Before opening Rebel Rebel, Buck handled the marketing and events for the Lightning Bar Collective. Inspired by Bowie’s artistic legacy, Buck wanted to disrupt Old Town’s reputation as the capitol of Portland’s club scene. “Old Town has this reputation for specifically nightlife and club scenes and hardcore bass and all the things, but I wanted to shake it up a little bit,” Buck says. “People still live down here, and there’s no need to go across the river when you can go to the friendly neighborhood queer bar.”
When the DJ-centered club Maxwell closed, Buck nabbed the space, planting LED gay and trans pride flags in the windows. He kept Maxwell’s gold-trimmed art deco wall carvings and painted black wooden panels and long murals of jewel-tone vines. His goal is to create a true third space for Portland’s queer community, within the heart of Old Town.
“You’re not at home, you’re not at work, but you’re also existing somewhere so different where none of that matters,” Buck says. “You’re just here, and it’s an environment on the inside that takes you outside of being in Old Town.”

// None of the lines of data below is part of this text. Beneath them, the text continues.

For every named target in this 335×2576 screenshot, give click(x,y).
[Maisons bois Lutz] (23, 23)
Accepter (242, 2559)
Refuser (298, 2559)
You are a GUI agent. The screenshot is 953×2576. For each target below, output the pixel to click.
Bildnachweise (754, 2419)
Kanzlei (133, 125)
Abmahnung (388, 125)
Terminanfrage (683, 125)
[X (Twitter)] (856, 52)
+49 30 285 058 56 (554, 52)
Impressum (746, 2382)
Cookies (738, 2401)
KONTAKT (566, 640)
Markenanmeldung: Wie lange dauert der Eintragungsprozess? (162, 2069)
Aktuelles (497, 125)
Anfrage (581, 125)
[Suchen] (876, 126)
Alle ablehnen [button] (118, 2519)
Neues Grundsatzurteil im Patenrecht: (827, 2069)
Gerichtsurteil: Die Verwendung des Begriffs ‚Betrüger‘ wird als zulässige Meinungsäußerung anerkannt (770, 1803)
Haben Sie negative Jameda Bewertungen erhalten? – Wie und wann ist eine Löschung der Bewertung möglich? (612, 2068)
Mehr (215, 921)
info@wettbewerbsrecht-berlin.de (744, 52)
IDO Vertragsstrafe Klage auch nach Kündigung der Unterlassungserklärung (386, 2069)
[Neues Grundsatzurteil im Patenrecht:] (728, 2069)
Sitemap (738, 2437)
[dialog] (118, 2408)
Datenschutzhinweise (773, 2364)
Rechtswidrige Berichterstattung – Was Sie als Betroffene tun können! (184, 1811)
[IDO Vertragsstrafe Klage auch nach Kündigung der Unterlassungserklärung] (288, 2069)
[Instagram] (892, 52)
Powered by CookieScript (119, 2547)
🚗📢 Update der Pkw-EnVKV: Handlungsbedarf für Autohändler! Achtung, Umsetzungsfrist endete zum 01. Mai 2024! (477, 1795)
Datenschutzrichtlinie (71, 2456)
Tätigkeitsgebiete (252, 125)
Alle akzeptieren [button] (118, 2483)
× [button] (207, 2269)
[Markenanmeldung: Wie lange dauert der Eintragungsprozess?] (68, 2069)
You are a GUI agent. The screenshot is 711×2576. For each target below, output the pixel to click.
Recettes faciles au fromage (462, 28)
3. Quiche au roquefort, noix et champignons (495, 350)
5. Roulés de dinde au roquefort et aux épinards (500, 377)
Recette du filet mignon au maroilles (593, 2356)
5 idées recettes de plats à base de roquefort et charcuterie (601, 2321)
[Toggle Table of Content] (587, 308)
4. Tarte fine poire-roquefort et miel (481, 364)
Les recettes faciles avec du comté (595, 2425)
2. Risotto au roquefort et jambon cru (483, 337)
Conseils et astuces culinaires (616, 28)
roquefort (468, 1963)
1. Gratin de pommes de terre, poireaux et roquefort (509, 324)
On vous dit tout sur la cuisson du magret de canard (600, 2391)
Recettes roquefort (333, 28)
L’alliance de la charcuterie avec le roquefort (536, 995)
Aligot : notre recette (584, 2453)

Rebel Rebel’s patrons can order cocktails Buck and the bar staff designed to be upscale while accessible in terms of price and turnaround on a busy night. Rebel Rebel’s cocktail menu trends sweet and herbal: fig, cinnamon, and tequila mingle within the New Age Sage Rage; the soft pink house namesake mixes watermelon liqueur with grapefruit bitters and triple sec; the ginger beer and lemon-tinged WAP (Whiskey and Peach) shares bar menu real estate with its Hennessey-based cousin, Oh Hey Henny. When it comes to food, Portland pre-made label Snackrilege provides vegan paninis to hungry patrons.
Staying flexible to the LGBTQ+ community’s desires for drag and dance nights, Buck’s ultimate goal with Rebel Rebel is to imbibe downtown with the eclectic-but-laidback energy of East Portland’s storied bar scenes, especially during a time he sees as a crucial moment in Portland’s comeback story. The loss of the Roxy was a significant blow to Portland’s queer community, and owner Suzanne Hale partially attributed the closure to the state of downtown Portland and its nightlife scene: “Graveyard is not coming back,” she told Eater in March. “Downtown is broken.” But Buck sees things improving: The Queen’s Head, a new drag bar on SW 2nd, opened at the end of 2021, and crowds seem to be returning to places like Silverado and Santé. Plus, more queer spaces, like lesbian bar Doc Marie’s and Sissy Bar on SE Morrison, are in the works, to open this year.
“I see Old Town changing,” Buck says. “I see the level of foot traffic coming back, I see people walking from Queens Head to here to CC’s or Scandals or Stag. You see drag queens walking up and down the street, and it feels like it’s part of this major queer renaissance I’m very much enjoying.”
Rebel Rebel is now open at 20 NW 3rd Avenue.